━━━ 数据清单
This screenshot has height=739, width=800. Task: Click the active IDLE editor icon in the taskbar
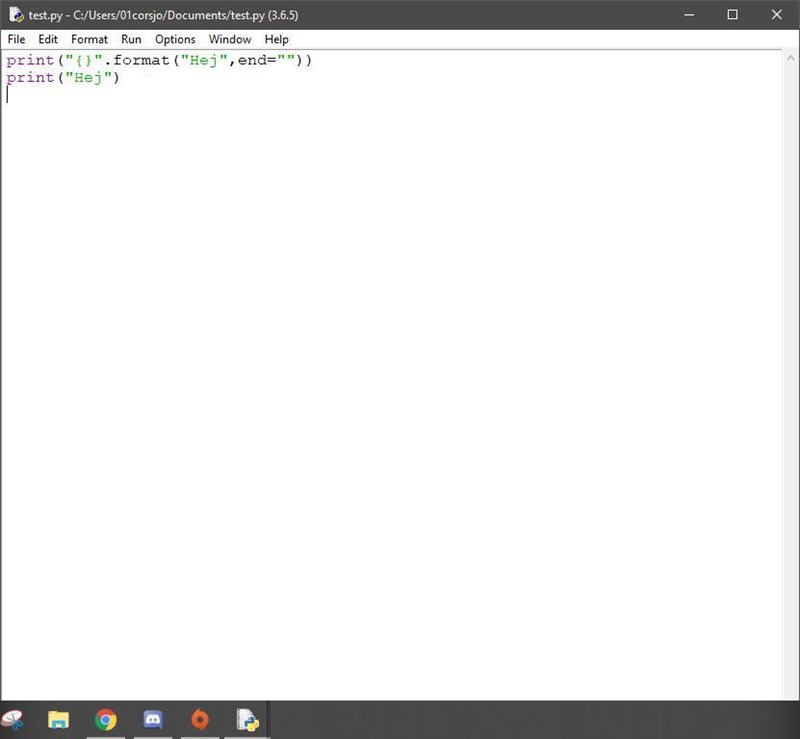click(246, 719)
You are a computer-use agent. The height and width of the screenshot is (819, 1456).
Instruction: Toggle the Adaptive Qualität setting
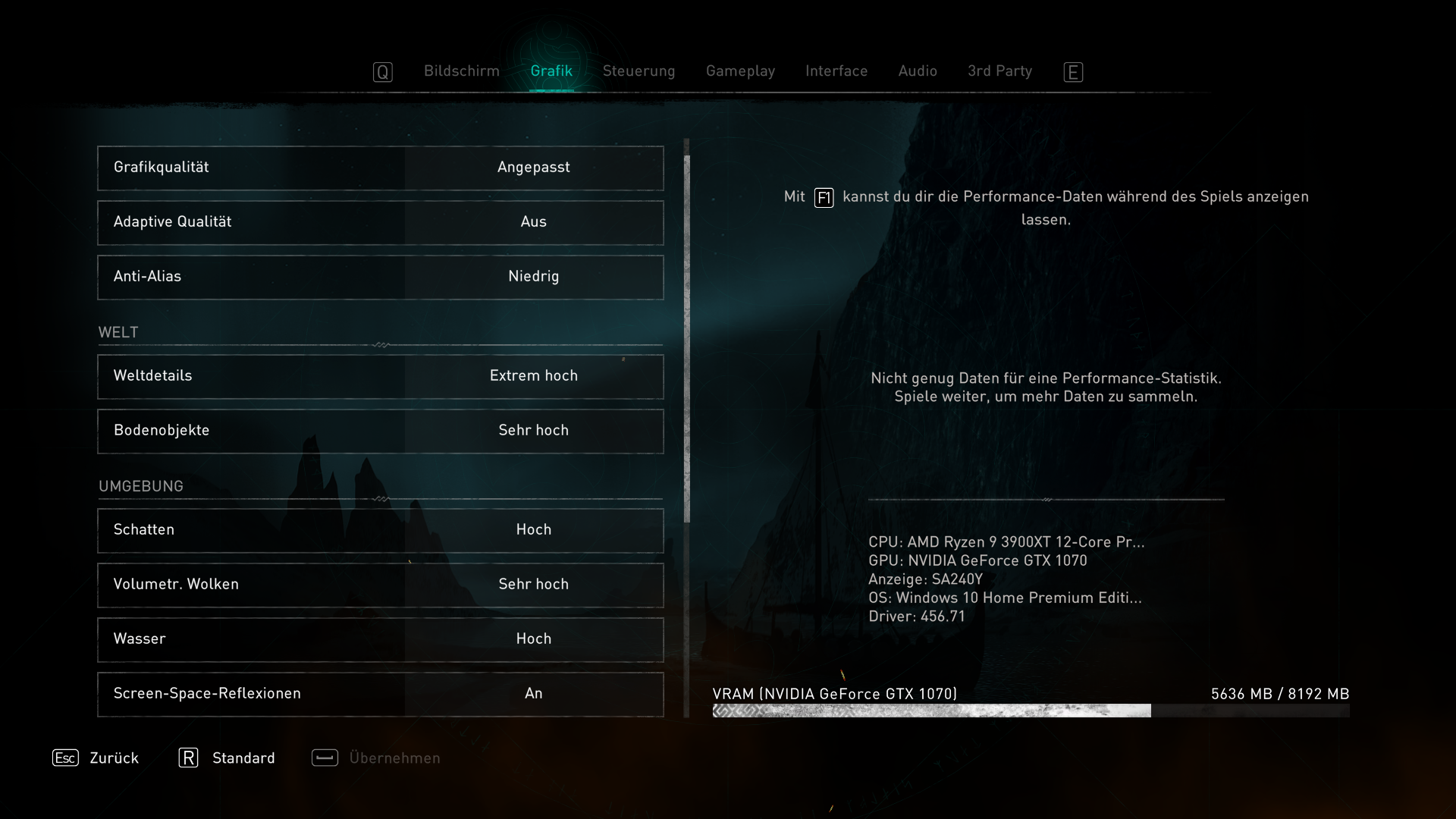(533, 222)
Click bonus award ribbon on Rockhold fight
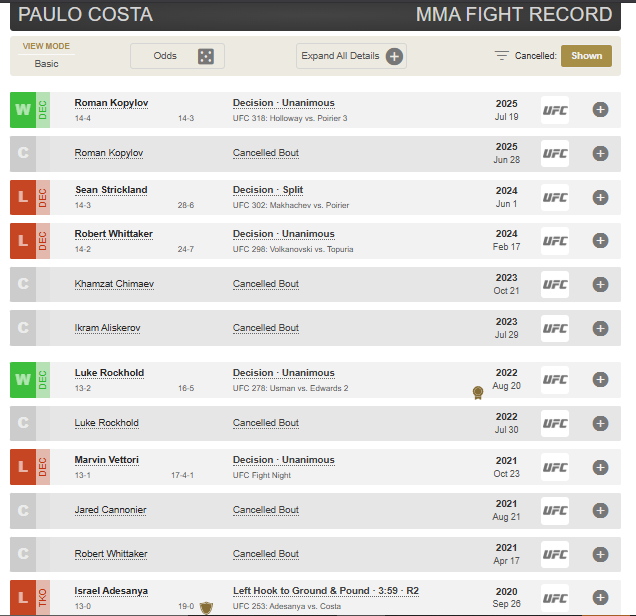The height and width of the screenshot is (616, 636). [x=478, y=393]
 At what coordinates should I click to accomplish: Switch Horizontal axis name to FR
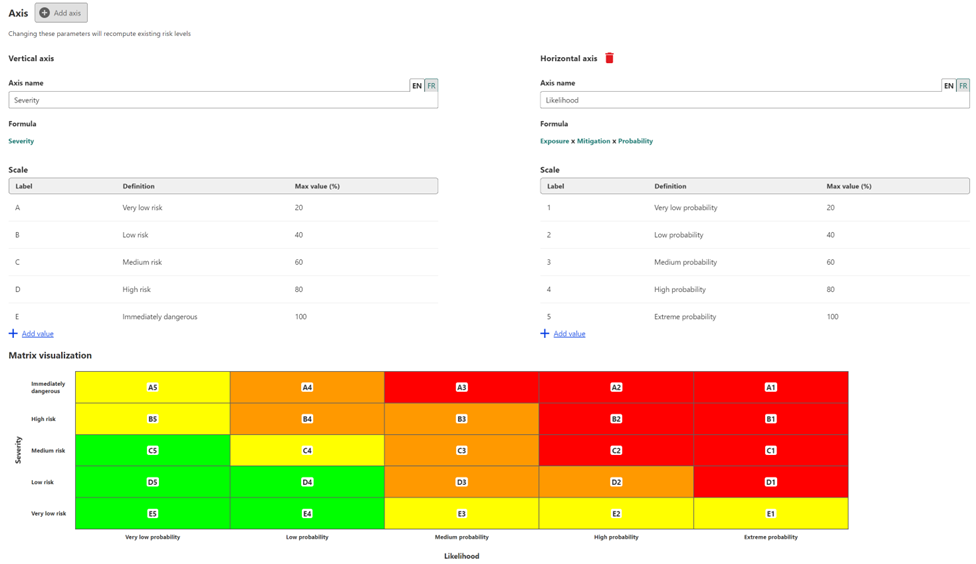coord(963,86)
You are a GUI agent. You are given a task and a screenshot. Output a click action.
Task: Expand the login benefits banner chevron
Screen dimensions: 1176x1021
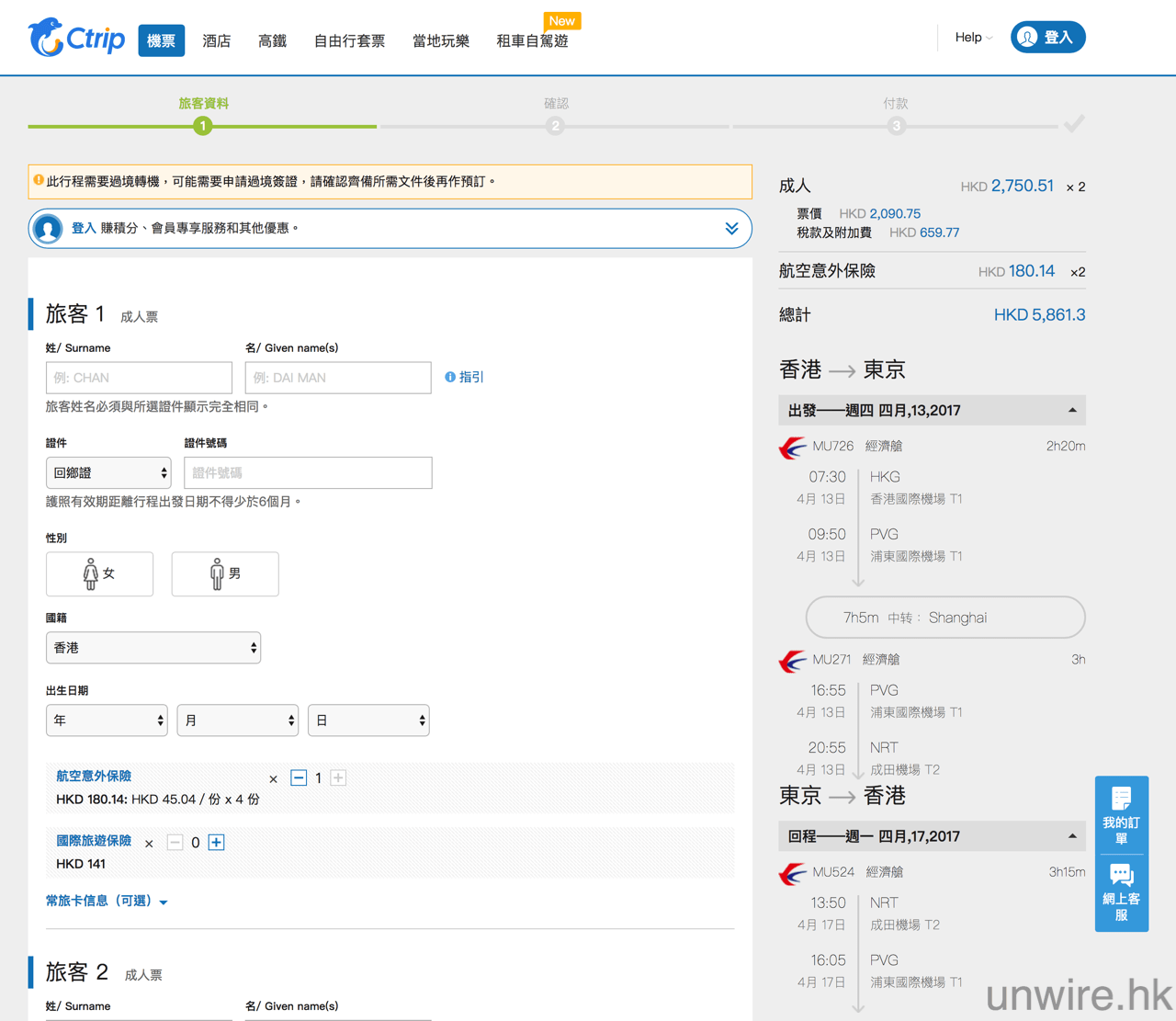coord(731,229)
━━━━━━
● 待办任务:
能否把上面的清单完整重写一遍，将其中的“agent”全部替换为“assistant”，其余内容一字不改？输出中请去掉图片。

● 任务输出:
This screenshot has height=739, width=800. Task: Click the active IDLE editor icon in the taskbar
click(246, 719)
You are a computer-use assistant. The height and width of the screenshot is (819, 1456).
Instruction: Toggle the Adaptive Qualität setting
(533, 222)
Click bonus award ribbon on Rockhold fight
The height and width of the screenshot is (616, 636). [x=478, y=393]
 At what coordinates should I click to accomplish: Switch Horizontal axis name to FR
coord(963,86)
You are a GUI assistant. You are given a task and a screenshot. Output a click action.
Task: Expand the login benefits banner chevron
Screen dimensions: 1176x1021
coord(731,229)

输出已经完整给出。